文章目录
系统账号清理
- 将非登录用户的Shell设为/sbin/nologin
- 锁定长期不适用的账户
- 删除无用的账户
- 锁定账号文件passwd、shadow
注意:所谓的无法登陆是指这个用户无法登录系统而已,并不是代表这个用户不可以调用用户资源,一般用于程序用户的设置,保障系统安全。
锁定配置文件
chattr -i 不得任意更改文件或目录
命令:
chattr +i /etc/passwd /etc/shadow#加锁
chattr -i /etc/passwd /etc/shadow#解锁
密码安全控制
设置密码规则
修改/etc/login.defs 文件里的内容来设置密码规则,但此文件只对修改之后的用户有效果,换句话来说就是不能修改已存在的用户的密码规则。
- PASS_MAX_DAYS 99999#密码可使用的最大天数
- PASS_MIN_DAYS 0#两次修改密码最小时间间隔时间
- PASS_MIN_LEN 5#密码最小长度
- PASS_WARN_AGE 7#密码过期前多少天开始提示
对已有用户可以使用chage命令来修改
用法:chage [选项] 登录
选项:
- -d, --lastday 最近日期 将最近一次密码设置时间设为"最近日期" ,即强制用户下次登录时一定修改密码。

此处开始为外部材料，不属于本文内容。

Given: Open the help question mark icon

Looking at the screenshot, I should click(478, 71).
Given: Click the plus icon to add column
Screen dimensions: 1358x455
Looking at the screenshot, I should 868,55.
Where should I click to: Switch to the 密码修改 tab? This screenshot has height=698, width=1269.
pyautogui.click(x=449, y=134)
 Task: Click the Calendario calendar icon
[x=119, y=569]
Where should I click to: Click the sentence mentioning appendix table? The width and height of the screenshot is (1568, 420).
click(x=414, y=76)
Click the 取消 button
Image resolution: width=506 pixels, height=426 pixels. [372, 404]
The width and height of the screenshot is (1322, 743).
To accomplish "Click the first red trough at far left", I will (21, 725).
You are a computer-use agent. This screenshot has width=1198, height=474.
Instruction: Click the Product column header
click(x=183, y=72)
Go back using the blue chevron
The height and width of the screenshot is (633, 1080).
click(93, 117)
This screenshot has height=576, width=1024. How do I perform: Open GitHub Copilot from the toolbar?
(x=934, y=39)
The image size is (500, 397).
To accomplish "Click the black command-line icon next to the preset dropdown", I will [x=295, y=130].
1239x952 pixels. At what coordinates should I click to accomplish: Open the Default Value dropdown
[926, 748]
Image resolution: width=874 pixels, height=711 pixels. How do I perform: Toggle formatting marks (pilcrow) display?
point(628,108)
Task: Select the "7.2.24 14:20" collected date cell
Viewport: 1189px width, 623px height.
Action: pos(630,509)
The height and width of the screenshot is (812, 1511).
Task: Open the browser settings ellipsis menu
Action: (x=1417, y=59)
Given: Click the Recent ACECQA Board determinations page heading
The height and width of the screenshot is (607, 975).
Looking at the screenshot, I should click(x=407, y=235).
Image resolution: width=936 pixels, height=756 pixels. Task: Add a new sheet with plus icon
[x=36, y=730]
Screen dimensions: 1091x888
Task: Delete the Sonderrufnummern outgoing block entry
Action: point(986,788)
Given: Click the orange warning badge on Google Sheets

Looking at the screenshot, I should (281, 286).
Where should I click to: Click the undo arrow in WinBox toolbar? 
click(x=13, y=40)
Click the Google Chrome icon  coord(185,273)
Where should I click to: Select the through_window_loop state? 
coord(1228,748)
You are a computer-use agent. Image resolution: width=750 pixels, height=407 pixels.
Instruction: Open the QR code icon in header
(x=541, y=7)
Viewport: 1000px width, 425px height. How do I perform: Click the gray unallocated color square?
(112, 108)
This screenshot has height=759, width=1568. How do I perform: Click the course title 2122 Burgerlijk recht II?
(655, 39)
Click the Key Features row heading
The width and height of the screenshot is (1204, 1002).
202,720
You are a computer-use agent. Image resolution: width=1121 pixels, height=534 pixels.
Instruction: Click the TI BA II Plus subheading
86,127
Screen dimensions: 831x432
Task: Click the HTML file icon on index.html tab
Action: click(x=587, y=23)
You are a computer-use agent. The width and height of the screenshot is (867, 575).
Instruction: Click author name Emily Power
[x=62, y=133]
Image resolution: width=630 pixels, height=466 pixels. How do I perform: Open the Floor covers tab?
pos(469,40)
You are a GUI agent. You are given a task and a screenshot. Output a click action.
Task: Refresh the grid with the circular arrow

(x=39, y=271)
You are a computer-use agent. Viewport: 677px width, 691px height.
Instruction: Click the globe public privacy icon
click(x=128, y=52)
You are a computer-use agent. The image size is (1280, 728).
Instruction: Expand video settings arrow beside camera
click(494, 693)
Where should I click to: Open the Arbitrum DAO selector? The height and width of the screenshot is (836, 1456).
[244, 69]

- -E, --expiredate 过期日期 将帐户过期时间设为"过期日期"
- -h, --help 显示此帮助信息并推出
- -I(大写i), --inactive INACITVE 过期 INACTIVE 天数后,设定密码为失效状态
- -l, --list 显示帐户年龄信息
- -m, --mindays 最小天数 将两次改变密码之间相距的最小天数设为"最小天数"
- -M, --maxdays 最大天数 将两次改变密码之间相距的最大天数设为"最大天数"
- -R, --root CHROOT_DIR chroot 到的目录
- -W, --warndays 警告天数 将过期警告天数设为"警告天数"
命令历史
Shell 环境的命令历史机制为用户提供了极大的便利,但另一方面也给用户带来了潜在的风险。只要获得用户的命令历史文件,该用户的命令操作过程将会一览无余,如果曾经在命令行输入明文的密码,则无意之中服务器的安全壁垒又多了一个缺口。 Bash 终端环境中,历史命令的记录条数由变量 HISTSIZE 控制,默认为1000条。通过修改/etc/profile 文件中的 HISTSIZE 变量值,可以影响系统中的所有用户。
1.一次性清除命令,但重启过后历史命令还是可以出现。
命令:history -c
永久改变
进入/etc/profile文件下找到图上的变量修改并保存,并source /etc/profile(source通常用.代替)重新执行该文件。
如果需要每次关机自动清空历史操作呢?该如何实现?
在.bash_logout(登出配置文件)的配置文件加入命令
echo " " >~/.bash_history即可清空历史操作命令。
注意:想对所有用户生效需要在/etc目录下,若是对当前目录下用户生效即可当前永固的家目录的隐藏文件。
切换用户
su命令即switch user ,命令可以切换用户身份,并且以指定用户的身份执行命令。
su UserName:非登录式切换,即不会读取目标用户的配置文件,不改变当前工作目录,即不完全切换
su - UserName:登录式切换,会读取目标用户的配置文件,切换至自已的家目录,即完全切换
说明:root su至其他用户无须密码;非root用户切换时需要密码。
注意:su 切换新用户后,使用 exit 退回至旧的用户身份,而不要再用 su 切换至旧用户,否则会生成很多的bash子进程,环境可能会混乱。